=== What is expected ===
Repeat, exactly and in full, the lines of the listing below, but without any pictures.

=== Supplied material ===

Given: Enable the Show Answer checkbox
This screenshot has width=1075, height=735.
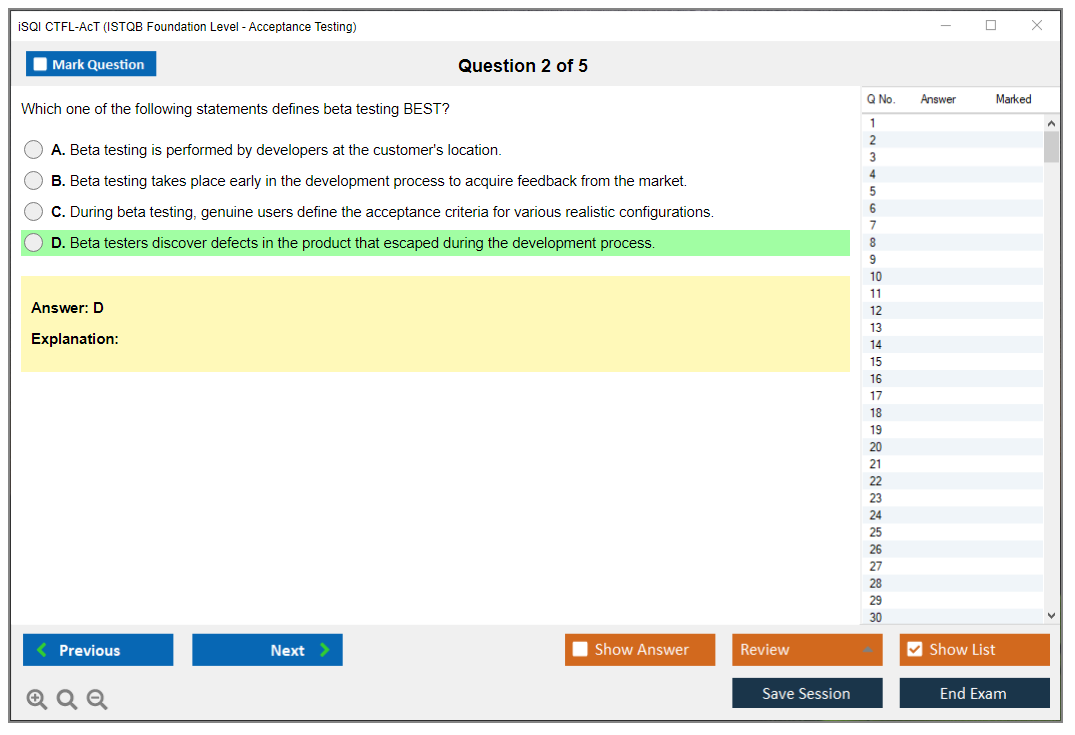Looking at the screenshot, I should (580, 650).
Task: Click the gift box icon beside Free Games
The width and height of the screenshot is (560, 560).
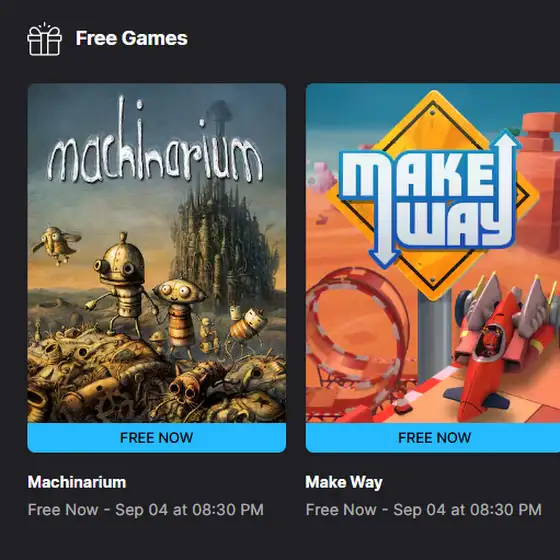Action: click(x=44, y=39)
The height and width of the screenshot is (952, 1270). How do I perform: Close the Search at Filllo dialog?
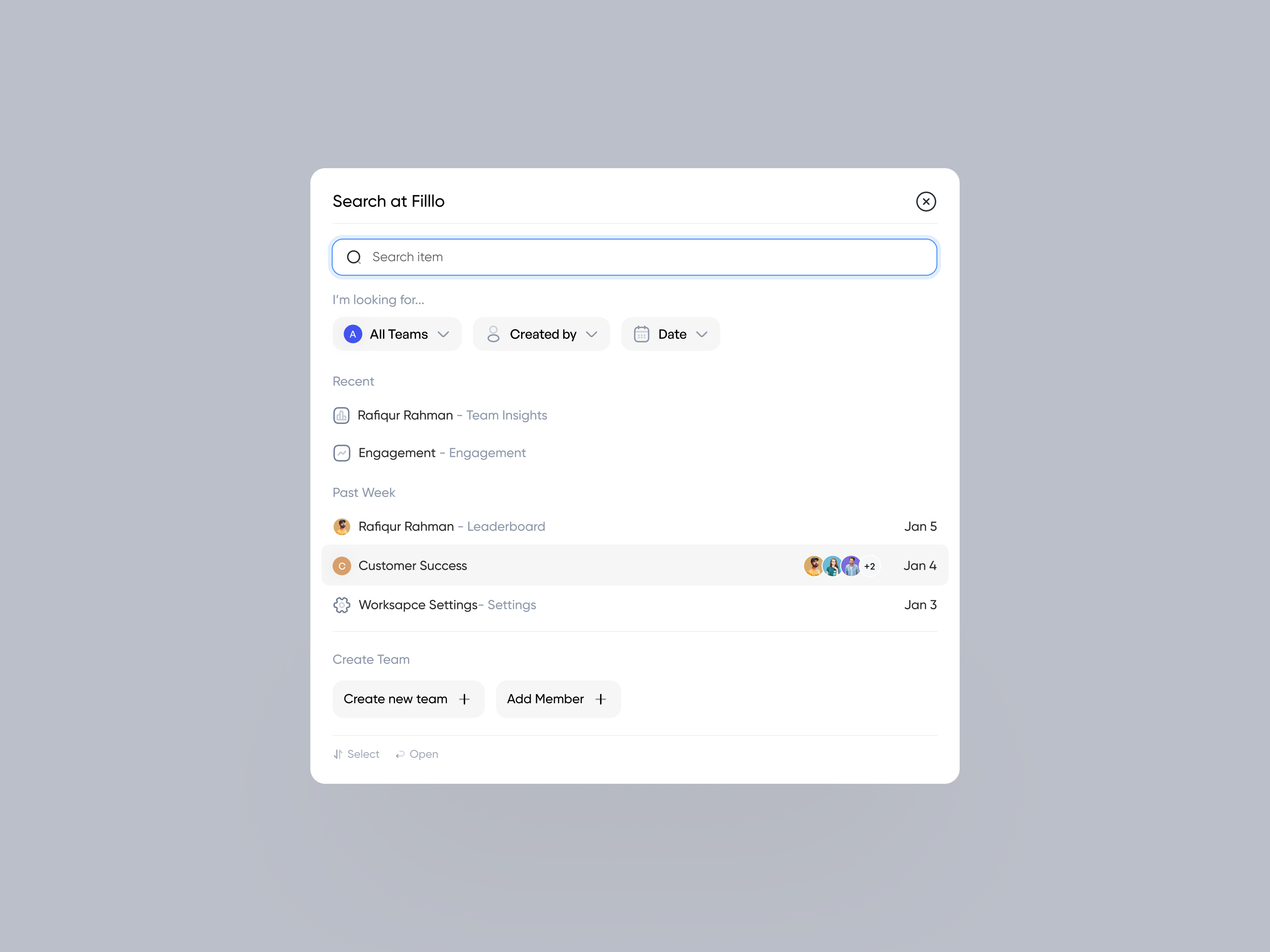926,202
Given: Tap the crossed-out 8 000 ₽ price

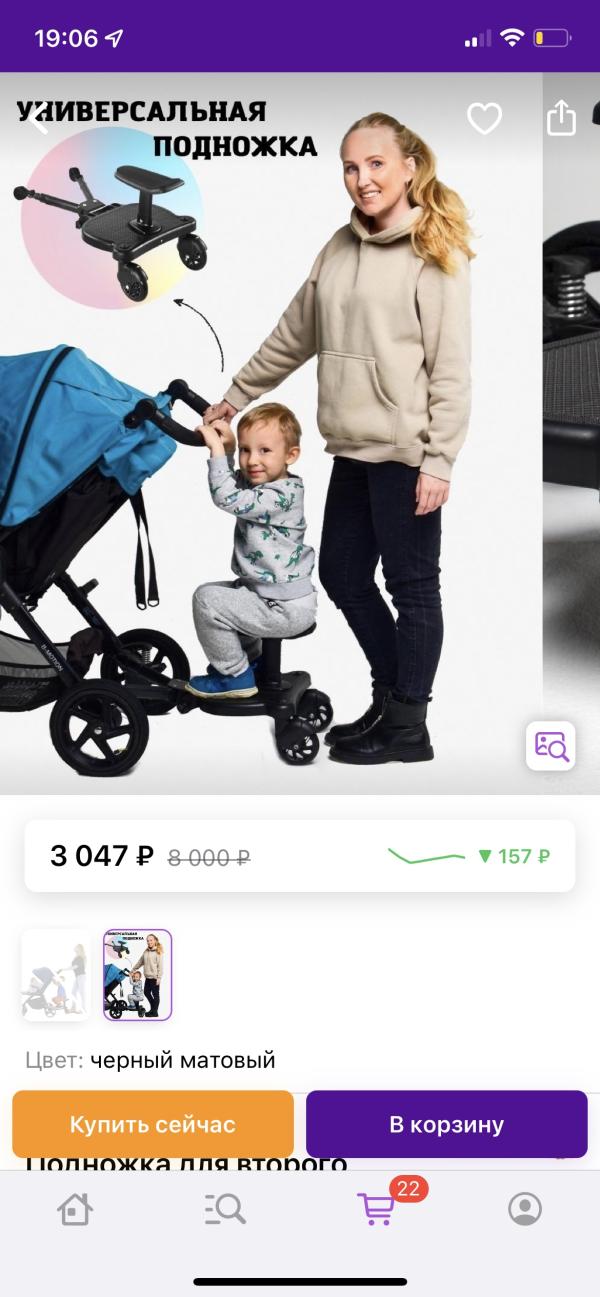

=== Result of this task ===
Given: Enable the Show Answer checkbox
This screenshot has width=1075, height=735.
Looking at the screenshot, I should (580, 650).
Task: Click the gift box icon beside Free Games
The width and height of the screenshot is (560, 560).
Action: click(x=44, y=39)
The height and width of the screenshot is (952, 1270). How do I perform: Close the Search at Filllo dialog?
926,202
Given: Tap the crossed-out 8 000 ₽ price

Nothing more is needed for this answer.